Medan, (Analisa)
Ketua Komisi Dakwah dan Luar Negeri MUI Kota Medan Al-Ustadz KH Zulfiqar Hajar Lc menegaskan, keberadaan Lembaga Dakwah Islam Indonesia (LDII) sangat berbeda dengan aliran Ahmadiyah.
Kalau Ahmadiyah nyata-nyata merupakan ajaran sesat-menyesatkan dan harus ‘diamputasi’. Sedangkan LDII jika disebutkan sebagai aliran sesat harus dibuktikan dahulu di lapangan, bukan melalui tuduhan dan tudingan,” katanya ketika menerima kunjungan silaturahmi pengurus DPP LDII dipimpin Ketuanya Ir H Chriswanto Santoso MSc di kediamannya Majlis Ta’lim Jabal Noor JalanNgalengko No 13 Medan, Minggu (24/4).
Turut mendampingi Ketua DPP LDII unsur pengurus lainnya, yakni Ir Prasetyo Sunaryo MT dan Rio Sidauruk. Sedangkan dari LDII Sumut Ketua dan Wakil Ketua H Selamat SH dan Ir Darsono serta Wanhat Karsono. Sementara dari LDII Medan terdiri atas Ketua Ir H Agus Purwanto, Wakil Ketua H Abdullah Mubarak, Sekretaris Sofyan ST dan Bendahara Ilham. KH Zulfiqar Hajar didampingi Humas Drs HA Ramadhan Lubis.

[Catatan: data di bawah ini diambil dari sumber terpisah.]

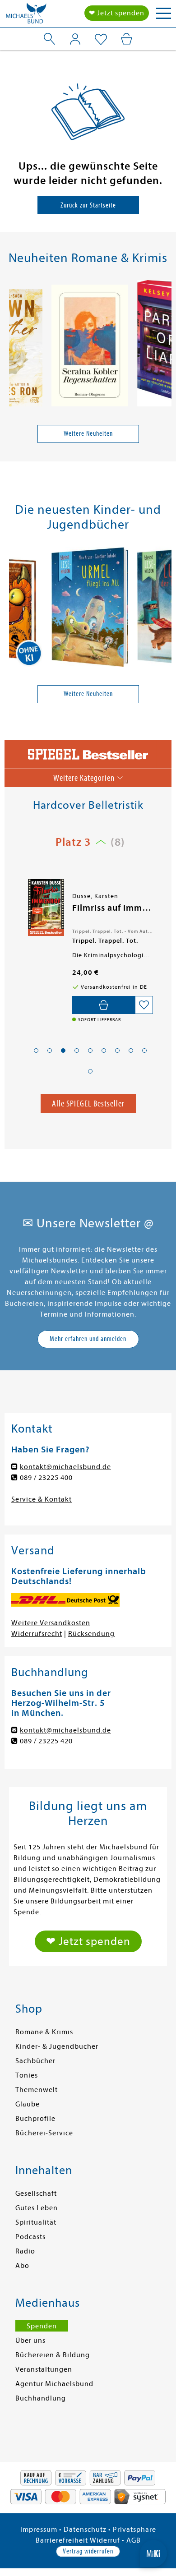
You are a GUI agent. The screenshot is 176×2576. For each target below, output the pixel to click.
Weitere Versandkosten (50, 1623)
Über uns (30, 2340)
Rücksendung (91, 1634)
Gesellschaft (36, 2193)
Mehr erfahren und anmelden (88, 1339)
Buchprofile (35, 2119)
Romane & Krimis (44, 2032)
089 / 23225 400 (46, 1478)
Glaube (27, 2104)
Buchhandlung (40, 2398)
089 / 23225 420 (46, 1741)
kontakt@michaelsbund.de (65, 1467)
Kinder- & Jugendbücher (56, 2046)
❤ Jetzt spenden (116, 13)
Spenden (42, 2326)
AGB (133, 2540)
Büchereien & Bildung (52, 2355)
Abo (22, 2266)
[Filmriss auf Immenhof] (45, 907)
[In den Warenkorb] (103, 1005)
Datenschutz (85, 2529)
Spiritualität (35, 2222)
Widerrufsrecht (36, 1634)
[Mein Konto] (75, 39)
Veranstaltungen (43, 2369)
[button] (36, 1050)
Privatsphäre (134, 2529)
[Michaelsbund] (26, 16)
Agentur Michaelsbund (54, 2384)
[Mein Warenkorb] (126, 39)
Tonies (26, 2075)
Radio (25, 2251)
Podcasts (30, 2237)
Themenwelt (36, 2090)
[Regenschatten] (89, 347)
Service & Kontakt (41, 1499)
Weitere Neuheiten (88, 433)
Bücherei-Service (44, 2133)
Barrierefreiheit (62, 2540)
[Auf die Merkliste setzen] (144, 1005)
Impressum (38, 2529)
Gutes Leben (36, 2208)
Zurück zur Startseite (88, 205)
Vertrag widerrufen (88, 2551)
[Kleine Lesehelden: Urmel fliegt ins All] (89, 608)
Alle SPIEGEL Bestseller (88, 1103)
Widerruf (105, 2540)
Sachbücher (35, 2061)
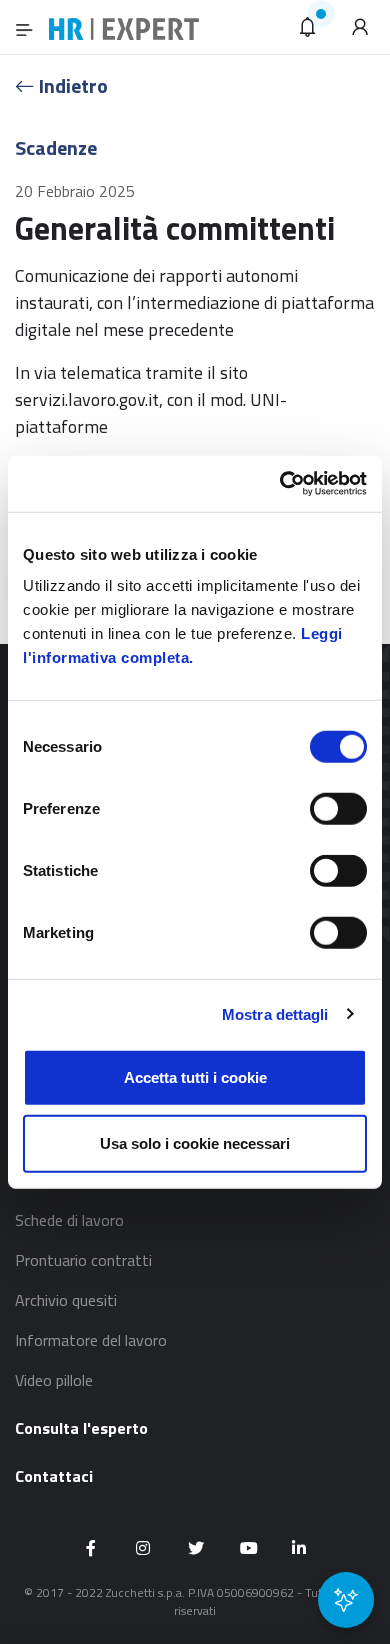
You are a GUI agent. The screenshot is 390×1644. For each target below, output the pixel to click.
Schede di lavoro (69, 1220)
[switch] (338, 809)
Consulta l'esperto (81, 1428)
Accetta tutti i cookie (195, 1077)
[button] (308, 27)
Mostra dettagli (275, 1013)
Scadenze (56, 147)
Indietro (71, 85)
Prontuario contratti (83, 1260)
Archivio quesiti (66, 1300)
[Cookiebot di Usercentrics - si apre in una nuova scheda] (280, 484)
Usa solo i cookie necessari (195, 1142)
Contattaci (54, 1476)
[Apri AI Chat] (346, 1600)
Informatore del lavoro (91, 1340)
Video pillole (54, 1380)
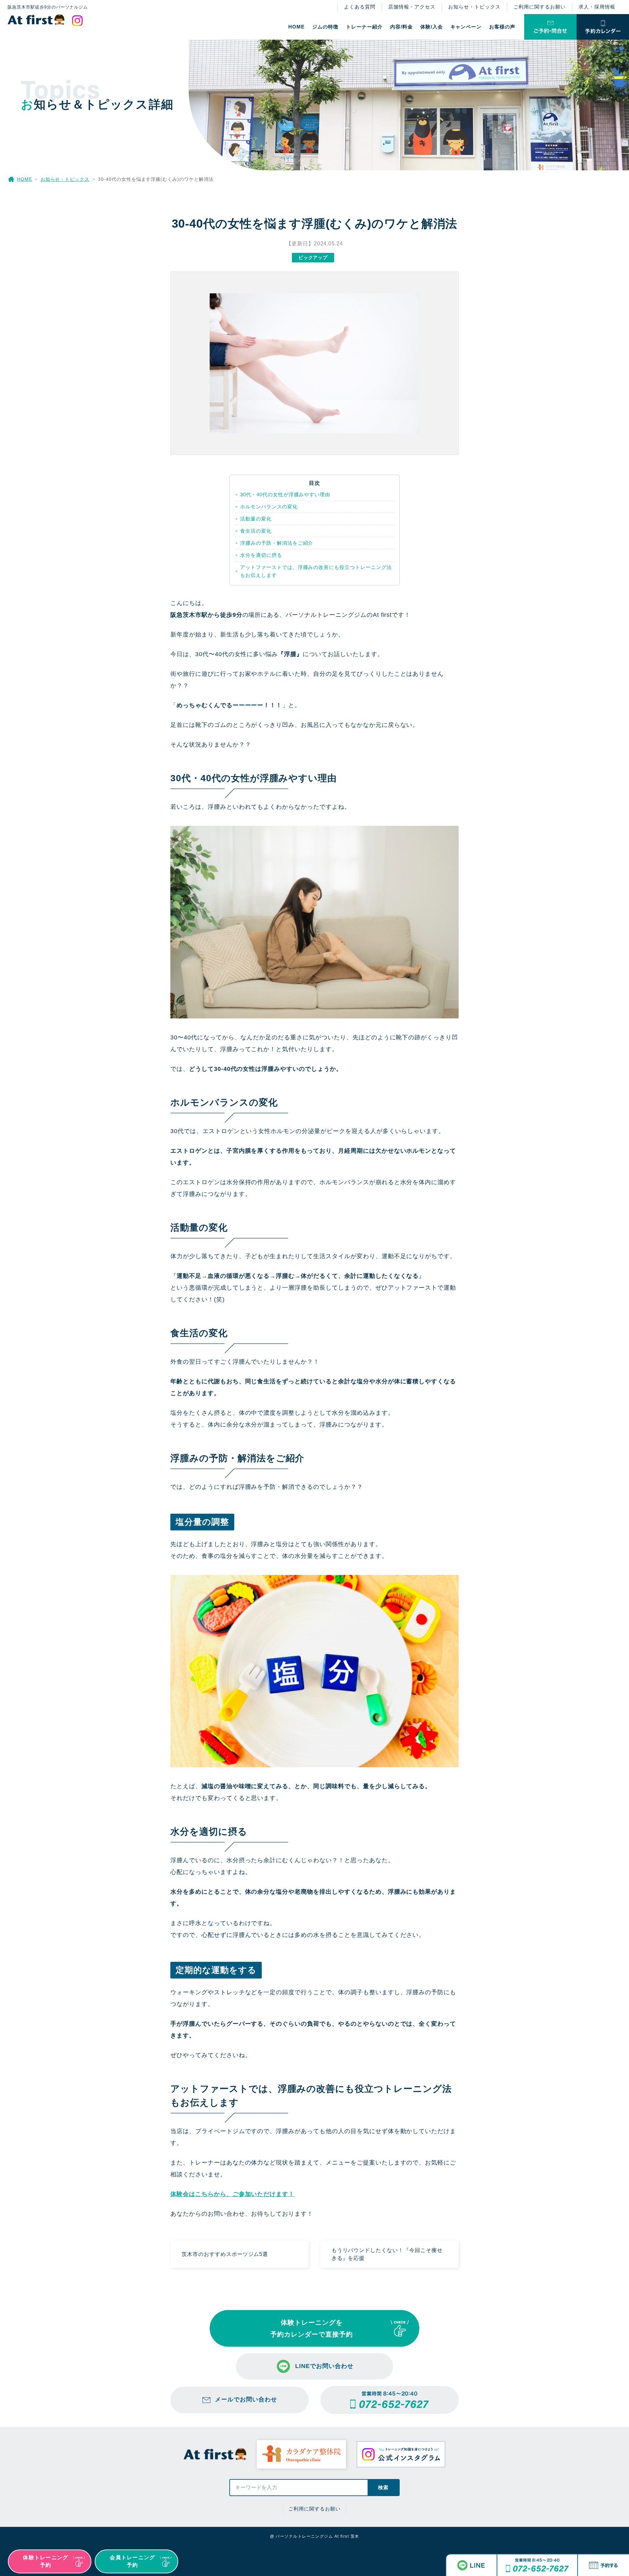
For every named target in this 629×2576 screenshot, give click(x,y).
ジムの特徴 (325, 26)
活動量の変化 (256, 518)
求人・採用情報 (597, 6)
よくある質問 (359, 6)
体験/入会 (431, 26)
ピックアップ (313, 257)
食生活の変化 (256, 531)
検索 (383, 2487)
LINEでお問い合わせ (324, 2366)
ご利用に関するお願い (539, 6)
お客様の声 (502, 26)
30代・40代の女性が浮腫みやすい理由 (285, 494)
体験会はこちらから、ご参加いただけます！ (232, 2194)
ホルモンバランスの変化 (269, 506)
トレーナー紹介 (364, 26)
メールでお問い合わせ (246, 2399)
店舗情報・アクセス (411, 6)
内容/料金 (401, 26)
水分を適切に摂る (261, 555)
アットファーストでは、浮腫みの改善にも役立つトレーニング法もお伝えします (316, 571)
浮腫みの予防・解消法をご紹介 (276, 543)
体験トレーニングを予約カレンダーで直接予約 (311, 2328)
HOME (296, 26)
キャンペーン (466, 26)
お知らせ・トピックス (474, 6)
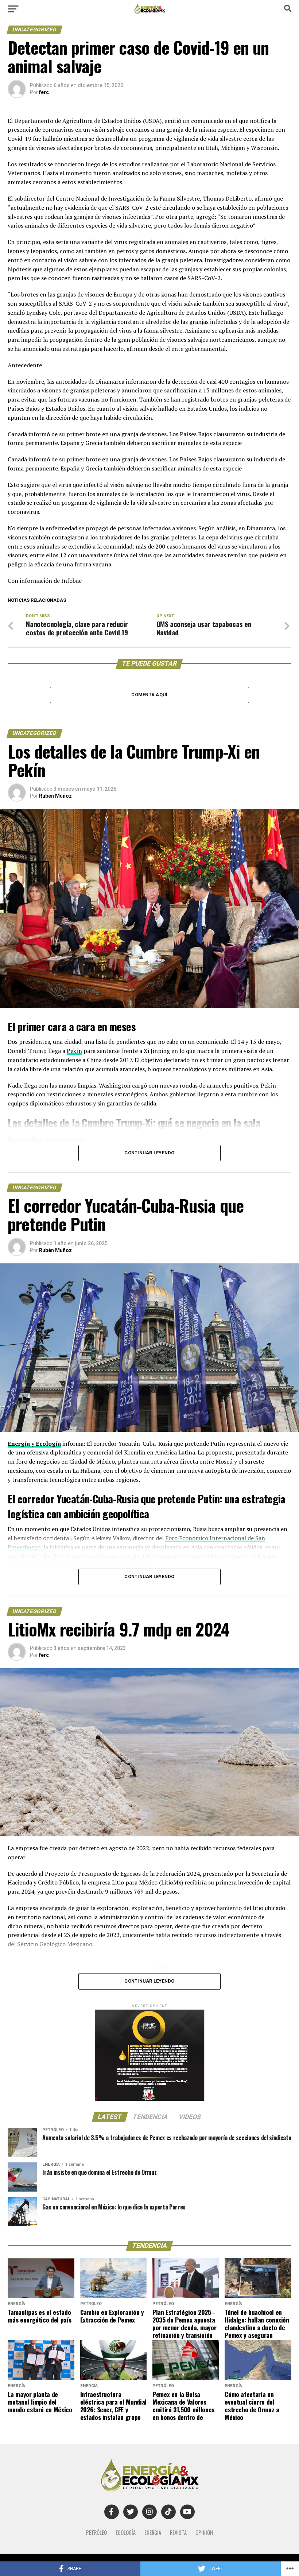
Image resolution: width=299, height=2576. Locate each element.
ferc (44, 92)
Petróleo (96, 2532)
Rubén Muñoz (55, 796)
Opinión (204, 2532)
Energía (152, 2532)
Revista (178, 2532)
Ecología (126, 2532)
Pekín (74, 1051)
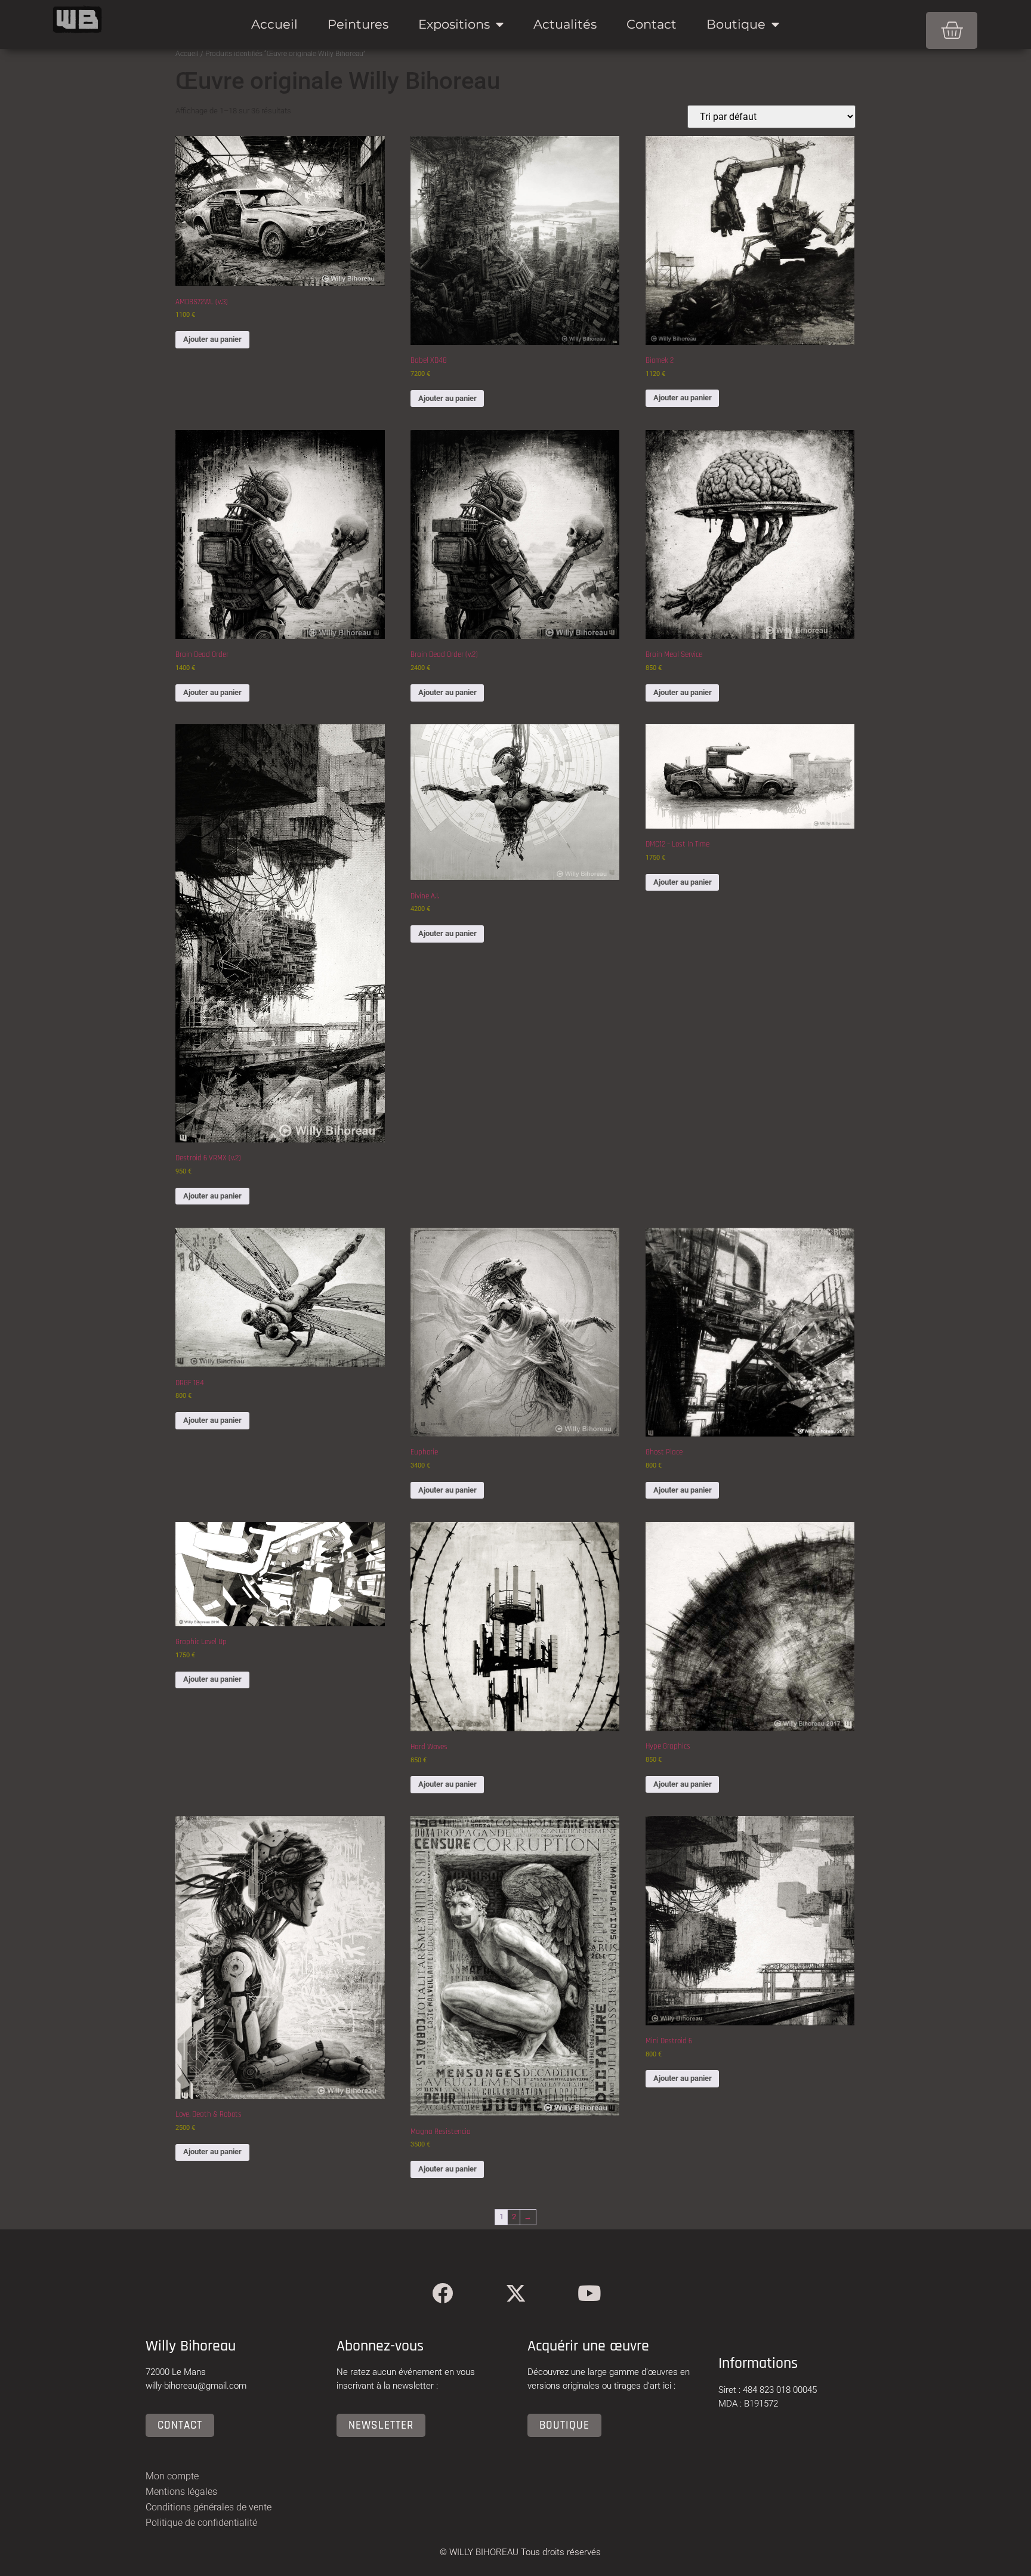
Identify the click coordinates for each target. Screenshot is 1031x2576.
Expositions (454, 24)
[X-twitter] (516, 2293)
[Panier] (951, 30)
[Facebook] (442, 2293)
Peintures (358, 24)
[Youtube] (589, 2293)
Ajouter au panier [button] (212, 339)
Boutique (735, 24)
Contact (651, 24)
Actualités (565, 24)
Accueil (274, 24)
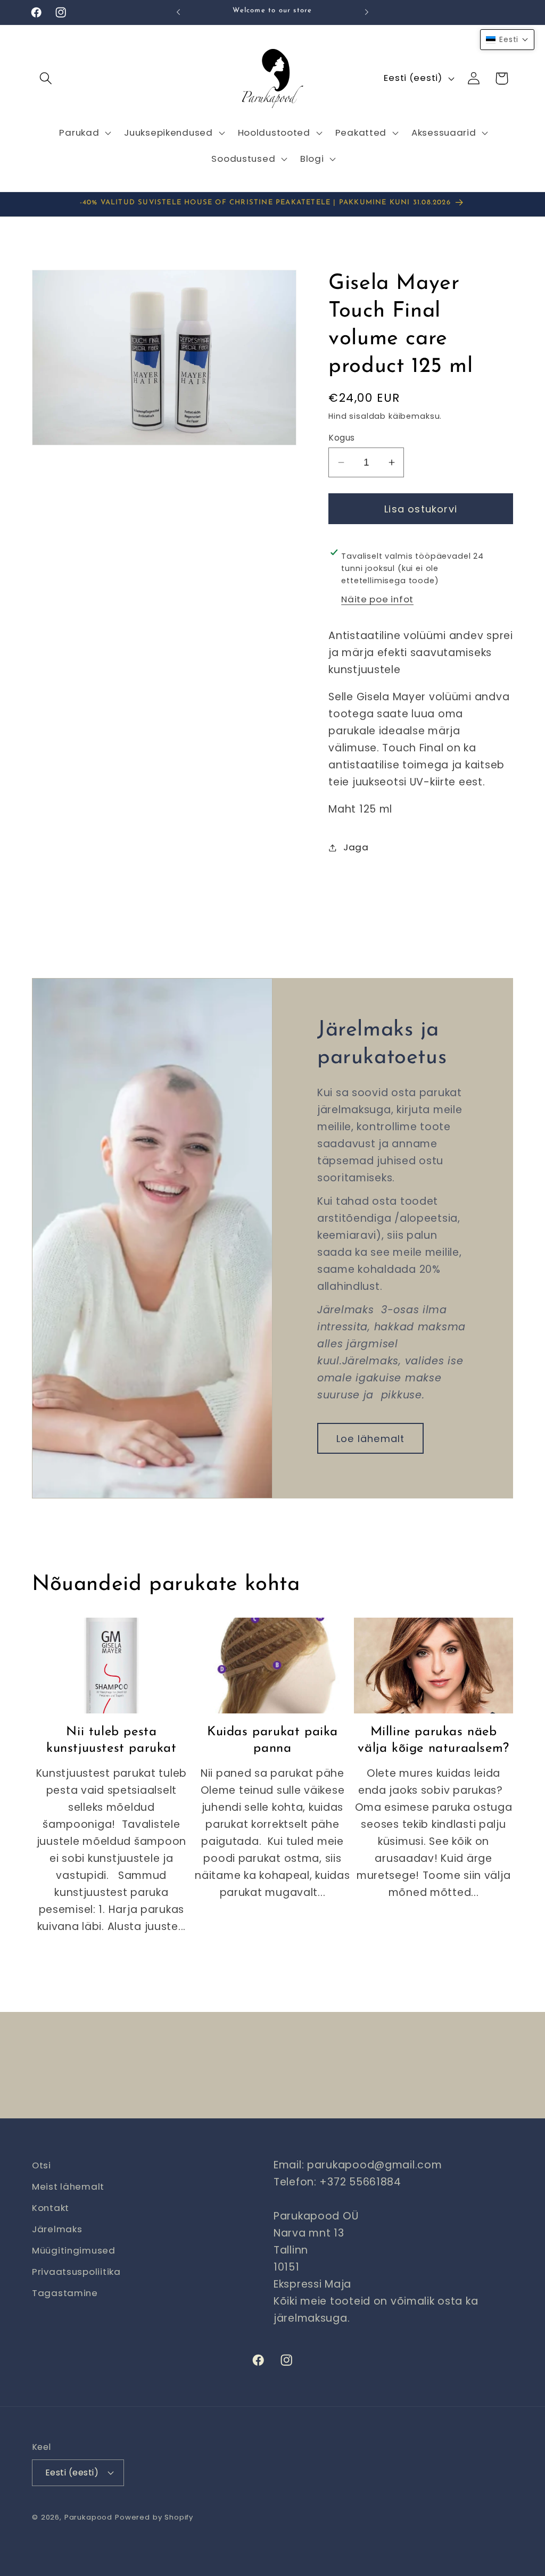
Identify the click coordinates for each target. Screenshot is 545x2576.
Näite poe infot (377, 599)
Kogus (341, 437)
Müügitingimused (73, 2250)
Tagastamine (65, 2293)
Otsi (41, 2165)
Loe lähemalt (370, 1438)
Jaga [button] (355, 847)
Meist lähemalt (68, 2186)
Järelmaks (57, 2229)
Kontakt (50, 2207)
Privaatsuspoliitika (76, 2271)
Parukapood (88, 2517)
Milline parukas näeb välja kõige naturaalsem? (433, 1740)
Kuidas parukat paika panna (272, 1740)
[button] (46, 78)
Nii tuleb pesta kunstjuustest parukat (111, 1740)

Menurutnya, pada awalnya dia menduga LDII merupakan aliran sesat, karena mendapatkan informasi, jamaah LDII “mensamak” bekas kaki orang di luar LDII yang shalat di masjid mereka serta tidak bersedia menjadi makmum kepada orang di luar LDII. Jika terpaksa bermakmum, maka mereka mengulangi salatnya.